The Miami Heat came so close to returning to the NBA Finals in 2022, but they ultimately lost to the Boston Celtics in Game 7 of the Eastern Conference Finals when Jimmy Butler’s potential game-winning 3-point missed. After that heartbreaking defeat, the Heat’s offseason has been both noisy and quiet at the same time.
Noisy in the sense that Miami has reportedly been in on star players across the league, including Kevin Durant and Donovan Mitchell. It has also been quiet in the sense that very few moves have actually materialized, with the KD chase supposedly not even being all that real.
Re-sign P.J. Tucker/another power forward
The Heat were one of the NBA’s best defensive teams last season. They finished fourth in the league in scoring defense, allowing just 105.6 points per game. They also allowed the fewest field goals per game at just 37.5.
Star center Bam Adebayo gets a lot of the credit for Miami’s defensive prowess, and rightfully so. The Kentucky product was outstanding in his fifth season, notching 10.1 rebounds and 1.4 steals per game and earning a spot on the All-Defensive Second Team. Adebayo deserves all the credit he gets as a defensive player, but another player played a key role in the Heat’s defense last season.
Miami signed P.J. Tucker in the 2021 offseason after he won a ring with Milwaukee that June. The Heat signed Tucker for his defensive versatility as a rotational player, and he brought just that to Miami as a key starter. His rugged defense helped the Heat make their deep playoff run.
Despite his strong performance, Miami allowed Tucker to hit free agency this offseason. That decision proved to be Philadelphia’s gain, as the Sixers and Tucker agreed on a three-year deal worth $33.2 million when free agency opened, a deal that’s being investigated for tampering.
What is inexcusable is that Miami has virtually no depth at power forward. The only experienced power forward on the Heat’s roster is Udonis Haslem. The 20-year-veteran is a franchise icon, being the longest-tenured player in Heat history, but he has very little left in the tank and is nowhere near a viable starter.

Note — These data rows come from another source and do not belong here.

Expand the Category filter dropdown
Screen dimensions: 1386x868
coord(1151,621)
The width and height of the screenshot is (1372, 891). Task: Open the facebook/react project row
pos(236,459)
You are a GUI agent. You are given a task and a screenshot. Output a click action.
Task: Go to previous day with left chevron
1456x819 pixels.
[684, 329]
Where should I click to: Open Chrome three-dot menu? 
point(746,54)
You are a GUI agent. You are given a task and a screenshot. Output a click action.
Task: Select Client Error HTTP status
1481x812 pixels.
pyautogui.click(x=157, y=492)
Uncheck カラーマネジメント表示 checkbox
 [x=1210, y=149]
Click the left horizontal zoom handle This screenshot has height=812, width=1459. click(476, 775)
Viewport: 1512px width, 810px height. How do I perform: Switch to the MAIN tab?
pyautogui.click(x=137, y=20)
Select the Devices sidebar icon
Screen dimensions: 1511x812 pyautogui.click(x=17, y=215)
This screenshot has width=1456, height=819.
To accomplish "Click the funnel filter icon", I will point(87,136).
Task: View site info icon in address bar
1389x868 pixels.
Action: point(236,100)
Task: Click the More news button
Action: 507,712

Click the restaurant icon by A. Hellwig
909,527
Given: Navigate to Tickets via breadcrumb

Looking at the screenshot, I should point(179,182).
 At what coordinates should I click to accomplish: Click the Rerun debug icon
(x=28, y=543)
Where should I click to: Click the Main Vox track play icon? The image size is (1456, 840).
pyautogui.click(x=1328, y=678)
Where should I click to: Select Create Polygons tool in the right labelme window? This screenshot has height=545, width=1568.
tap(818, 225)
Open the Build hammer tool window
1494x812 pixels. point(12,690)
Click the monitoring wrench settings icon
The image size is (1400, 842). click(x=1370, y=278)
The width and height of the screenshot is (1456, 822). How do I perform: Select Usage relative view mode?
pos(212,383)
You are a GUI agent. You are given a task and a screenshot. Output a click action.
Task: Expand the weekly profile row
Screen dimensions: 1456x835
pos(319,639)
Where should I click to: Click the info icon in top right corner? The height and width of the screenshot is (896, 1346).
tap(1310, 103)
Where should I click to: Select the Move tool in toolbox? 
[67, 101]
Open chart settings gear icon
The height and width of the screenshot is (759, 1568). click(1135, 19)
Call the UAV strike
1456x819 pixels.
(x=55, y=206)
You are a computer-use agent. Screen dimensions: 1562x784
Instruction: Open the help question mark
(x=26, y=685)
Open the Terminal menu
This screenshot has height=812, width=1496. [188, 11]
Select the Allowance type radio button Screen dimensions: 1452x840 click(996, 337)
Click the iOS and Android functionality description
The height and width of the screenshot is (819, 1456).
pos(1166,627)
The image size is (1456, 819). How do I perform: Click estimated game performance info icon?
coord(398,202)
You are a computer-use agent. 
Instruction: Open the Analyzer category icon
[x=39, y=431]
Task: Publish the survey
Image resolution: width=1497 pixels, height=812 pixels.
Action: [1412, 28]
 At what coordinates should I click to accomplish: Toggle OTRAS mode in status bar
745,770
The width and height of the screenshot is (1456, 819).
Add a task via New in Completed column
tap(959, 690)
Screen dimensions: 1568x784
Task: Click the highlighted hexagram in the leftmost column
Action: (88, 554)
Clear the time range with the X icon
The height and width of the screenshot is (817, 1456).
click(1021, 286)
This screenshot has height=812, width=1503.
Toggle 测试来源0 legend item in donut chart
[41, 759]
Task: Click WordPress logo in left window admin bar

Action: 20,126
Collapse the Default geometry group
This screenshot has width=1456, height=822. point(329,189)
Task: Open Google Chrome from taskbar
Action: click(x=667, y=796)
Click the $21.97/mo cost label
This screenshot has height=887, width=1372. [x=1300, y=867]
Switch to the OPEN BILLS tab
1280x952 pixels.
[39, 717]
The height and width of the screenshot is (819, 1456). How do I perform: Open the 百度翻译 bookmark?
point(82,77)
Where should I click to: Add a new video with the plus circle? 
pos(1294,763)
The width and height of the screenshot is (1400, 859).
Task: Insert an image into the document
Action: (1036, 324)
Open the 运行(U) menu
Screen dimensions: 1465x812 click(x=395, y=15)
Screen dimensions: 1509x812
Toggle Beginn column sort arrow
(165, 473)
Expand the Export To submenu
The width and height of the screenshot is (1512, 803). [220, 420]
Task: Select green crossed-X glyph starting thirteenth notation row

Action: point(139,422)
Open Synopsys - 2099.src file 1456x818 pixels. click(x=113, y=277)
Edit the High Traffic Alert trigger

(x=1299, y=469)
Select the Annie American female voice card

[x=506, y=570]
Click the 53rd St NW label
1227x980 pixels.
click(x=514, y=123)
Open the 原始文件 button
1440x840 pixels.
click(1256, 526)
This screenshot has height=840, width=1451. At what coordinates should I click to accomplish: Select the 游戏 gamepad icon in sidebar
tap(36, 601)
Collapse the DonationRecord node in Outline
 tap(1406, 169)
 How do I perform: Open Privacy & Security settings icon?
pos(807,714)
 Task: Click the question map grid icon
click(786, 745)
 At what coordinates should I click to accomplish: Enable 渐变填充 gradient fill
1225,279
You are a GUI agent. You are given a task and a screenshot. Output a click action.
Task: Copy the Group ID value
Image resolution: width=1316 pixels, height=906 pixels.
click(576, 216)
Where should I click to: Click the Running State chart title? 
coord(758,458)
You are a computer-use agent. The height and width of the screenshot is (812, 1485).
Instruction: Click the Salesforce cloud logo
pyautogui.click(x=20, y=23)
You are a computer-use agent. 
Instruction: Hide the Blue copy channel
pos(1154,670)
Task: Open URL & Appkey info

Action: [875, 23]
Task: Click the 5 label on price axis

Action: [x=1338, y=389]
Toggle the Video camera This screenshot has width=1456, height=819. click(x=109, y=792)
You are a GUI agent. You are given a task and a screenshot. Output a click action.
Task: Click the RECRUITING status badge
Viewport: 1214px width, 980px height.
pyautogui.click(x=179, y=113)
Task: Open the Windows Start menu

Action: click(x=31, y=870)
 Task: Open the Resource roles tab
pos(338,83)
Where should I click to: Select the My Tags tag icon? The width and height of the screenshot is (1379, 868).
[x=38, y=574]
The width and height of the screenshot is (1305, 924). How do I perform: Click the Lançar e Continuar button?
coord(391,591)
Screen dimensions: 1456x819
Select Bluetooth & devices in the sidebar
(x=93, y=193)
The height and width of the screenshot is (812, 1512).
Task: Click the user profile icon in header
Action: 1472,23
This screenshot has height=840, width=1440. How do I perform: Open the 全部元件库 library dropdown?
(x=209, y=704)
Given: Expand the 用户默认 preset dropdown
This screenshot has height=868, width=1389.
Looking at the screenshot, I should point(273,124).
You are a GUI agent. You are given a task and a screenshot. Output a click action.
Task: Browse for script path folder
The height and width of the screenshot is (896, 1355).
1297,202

Miami did draft forward Nikola Jovic in the first round, but relying on a rookie drafted late in the first round would be a risky proposition. If the Heat want any shot at returning to the NBA Finals, they need to address this gaping hole on the roster. Markieff Morris, who put up 7.6 points per game with Miami last season while making under $3 million, is still available as a familiar option. Other cheap, quality options are also still available, such as Montrezl Harrell and Blake Griffin.
Simply put, there is no excuse for the Heat to not have a serviceable power forward on their roster. Losing Tucker hurts, but the move is understandable given Miami’s cap situation. However, not finding someone who could even attempt to fill the hole is baffling and may be what holds the Heat back this upcoming season.